Arendt avait vu, en décrivant le nazisme puis le stalinisme, que le mal bureaucratique n’exige aucune méchanceté particulière. Qu’il se distribue entre des fonctions dont aucune n’est souveraine. Que l’exécutant moyen ne décide pas de ce qu’il fait, il remplit sa case. La banalité du mal chez Arendt est une analyse structurelle avant d’être un jugement moral. Chomsky hérite de cette grille sans la thématiser : les journalistes qu’il décrit ne mentent pas, ils remplissent les cases compatibles avec les contraintes structurelles de leur métier. Aucun n’est individuellement coupable. Tous participent, sans le vouloir, à un résultat que personne n’a décidé.
Debord, enfin, avait vu que la domination la plus parfaite est celle qui se fait désirer, que le spectacle intègre toute critique et la transforme en marchandise. Il décrivait la dimension culturelle de la domination contemporaine, la manière dont la représentation remplace l’expérience. Chomsky referme le mouvement par le bas, par l’économique. Là où Debord décrivait la surface spectaculaire, Chomsky décrit la plomberie qui la produit. Les deux sont compatibles. Ils se tiennent par leurs extrémités.
Ce que cette généalogie rend lisible, c’est l’unité d’une mécanique qui opère depuis plusieurs siècles et qui a, à chaque époque, trouvé la forme adaptée à son moment. Servitude consentie, divertissement perpétuel, conformisme démocratique, langue réduite, banalité bureaucratique, spectacle intégré, information filtrée. Sept visages du même mécanisme, qui se complètent, se renforcent, et que les Mécaniques du Pouvoir analysent comme une seule et même configuration de domination sans maître.

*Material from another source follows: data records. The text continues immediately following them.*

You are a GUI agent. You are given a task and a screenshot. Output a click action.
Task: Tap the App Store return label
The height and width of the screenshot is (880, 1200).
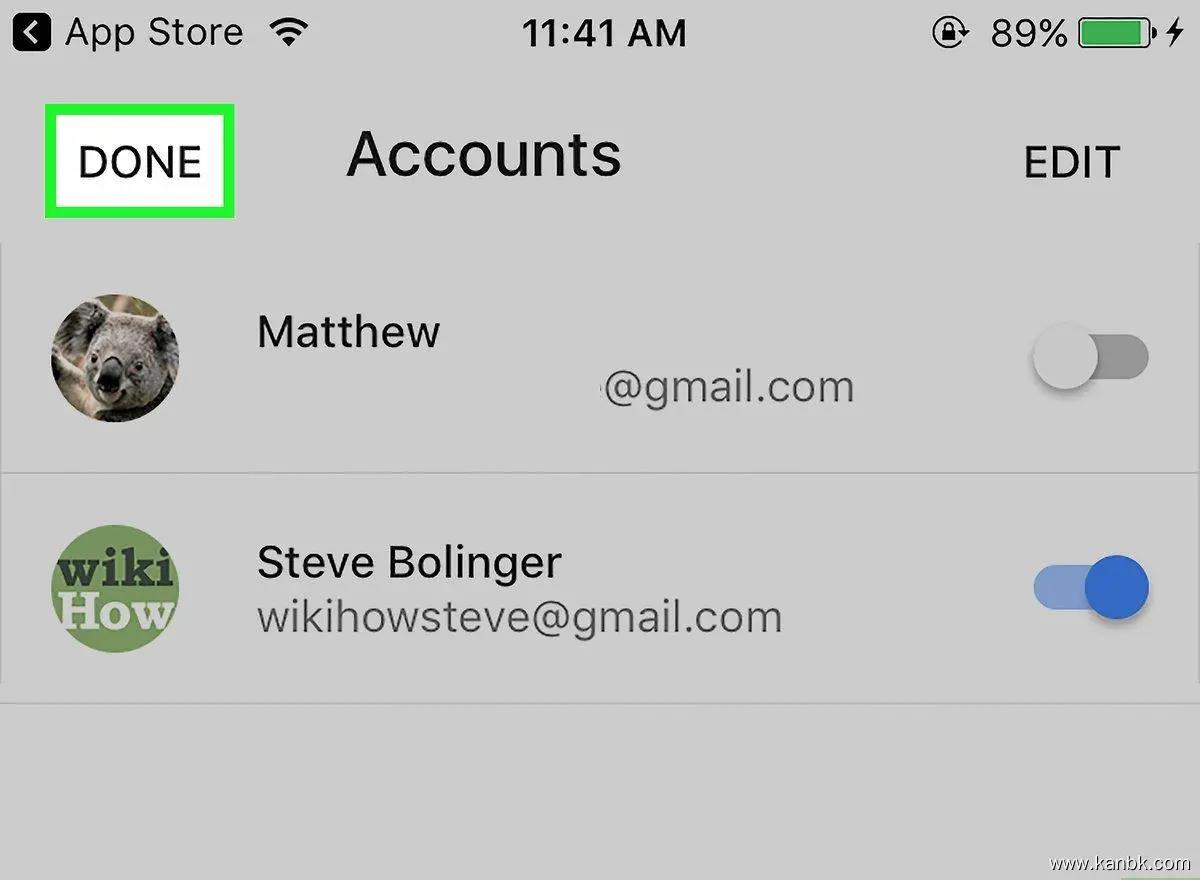154,33
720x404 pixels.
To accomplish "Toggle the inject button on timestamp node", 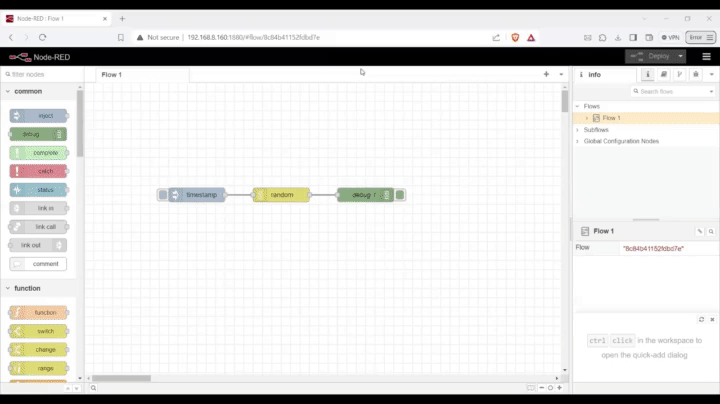I will [162, 195].
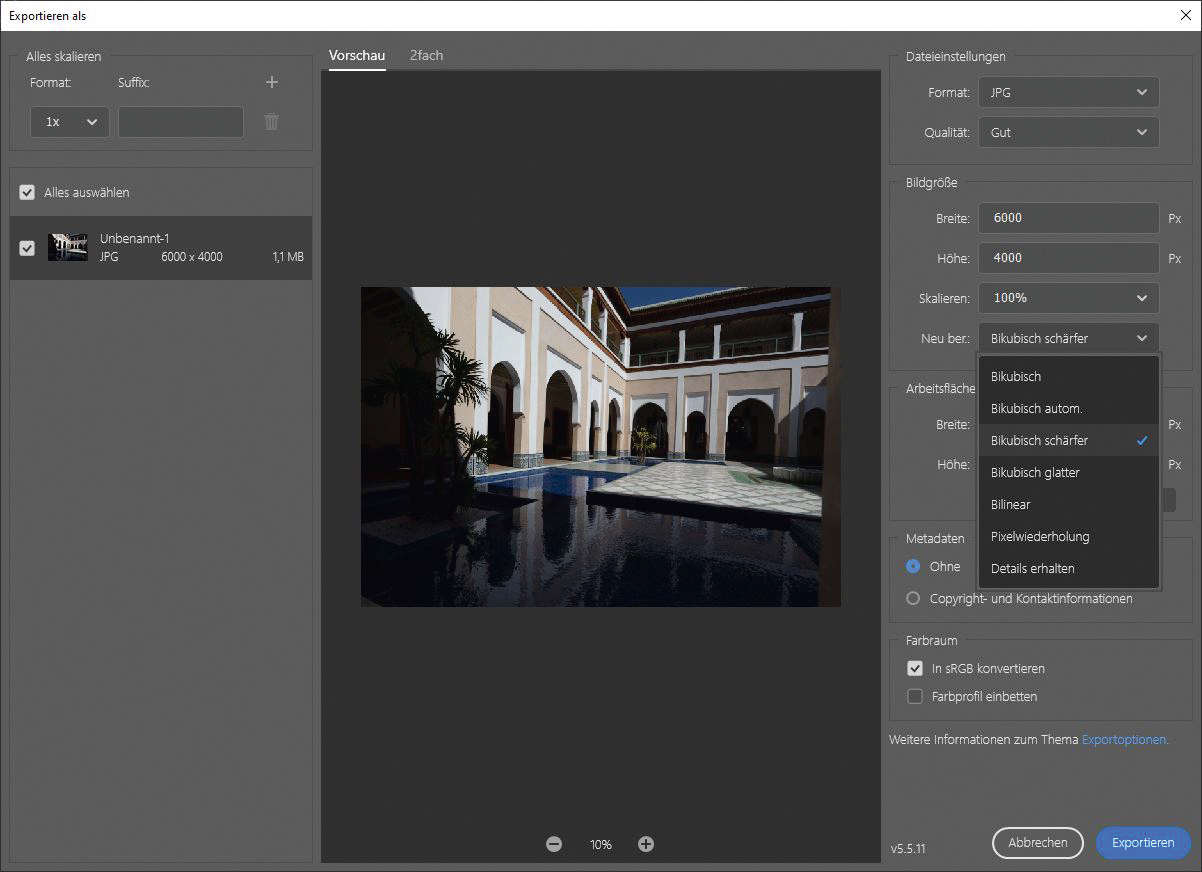Expand the Qualität dropdown
The height and width of the screenshot is (872, 1202).
[1068, 132]
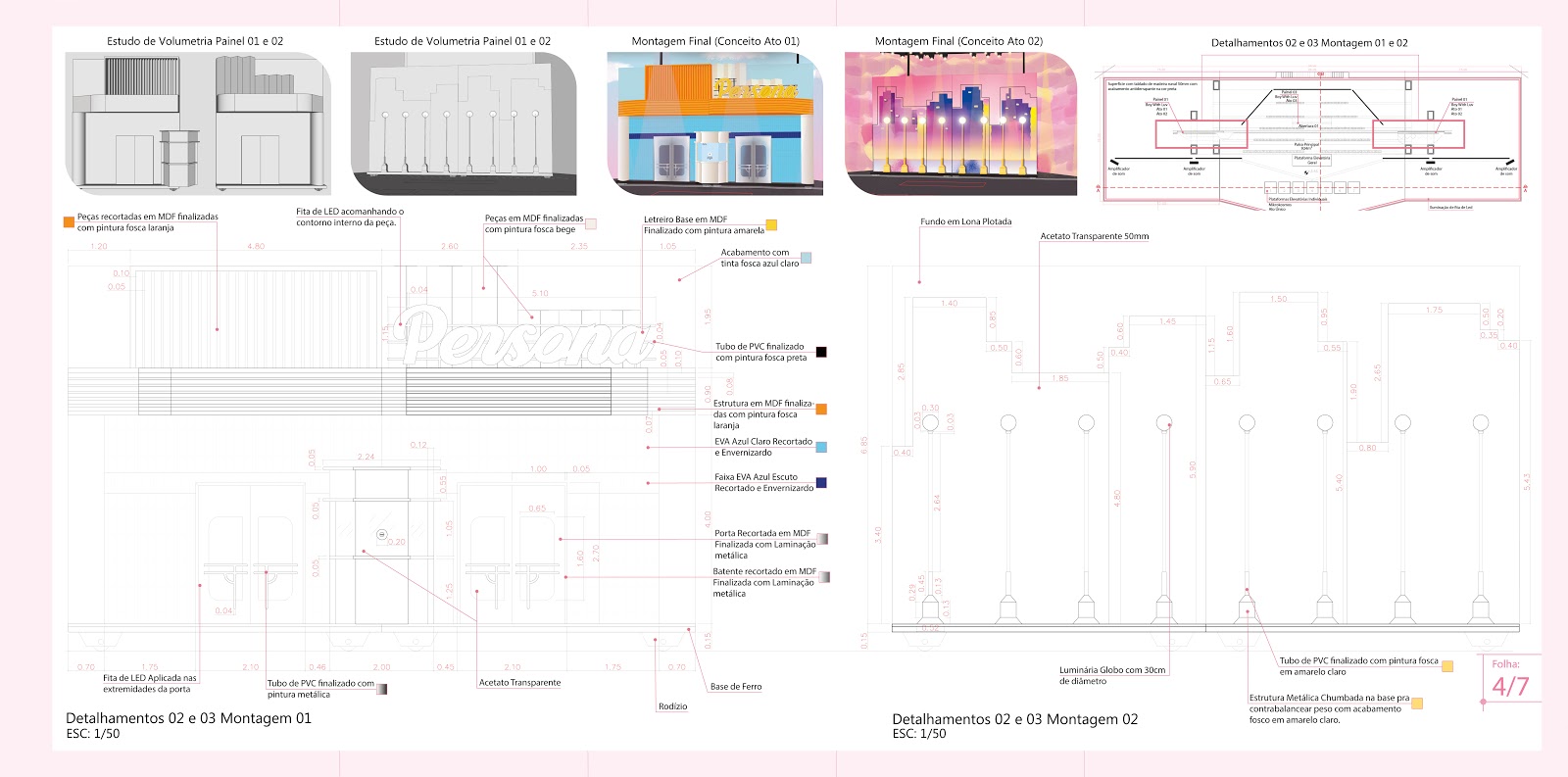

L’objection est prévisible. Le modèle de Chomsky aurait été pensé pour un monde disparu, celui des trois chaînes de télévision et des grands quotidiens. Internet aurait brisé les filtres. Chacun peut désormais publier, informer, diffuser.
L’observation du réel tranche l’objection.
En 2026, selon eMarketer, le trio Meta, Alphabet et Amazon concentre 62,3 % des dépenses publicitaires numériques mondiales, contre 59,9 % deux ans plus tôt. Le marché publicitaire mondial a franchi pour la première fois le seuil des 1 300 milliards de dollars, et le numérique en capte désormais 81 %. Meta, à lui seul, va dépasser Google en revenus publicitaires nets, avec 243 milliards de dollars attendus cette année. Les trois plateformes concentrent non plus seulement une part dominante du marché, mais 63 % de sa croissance mondiale hors Chine.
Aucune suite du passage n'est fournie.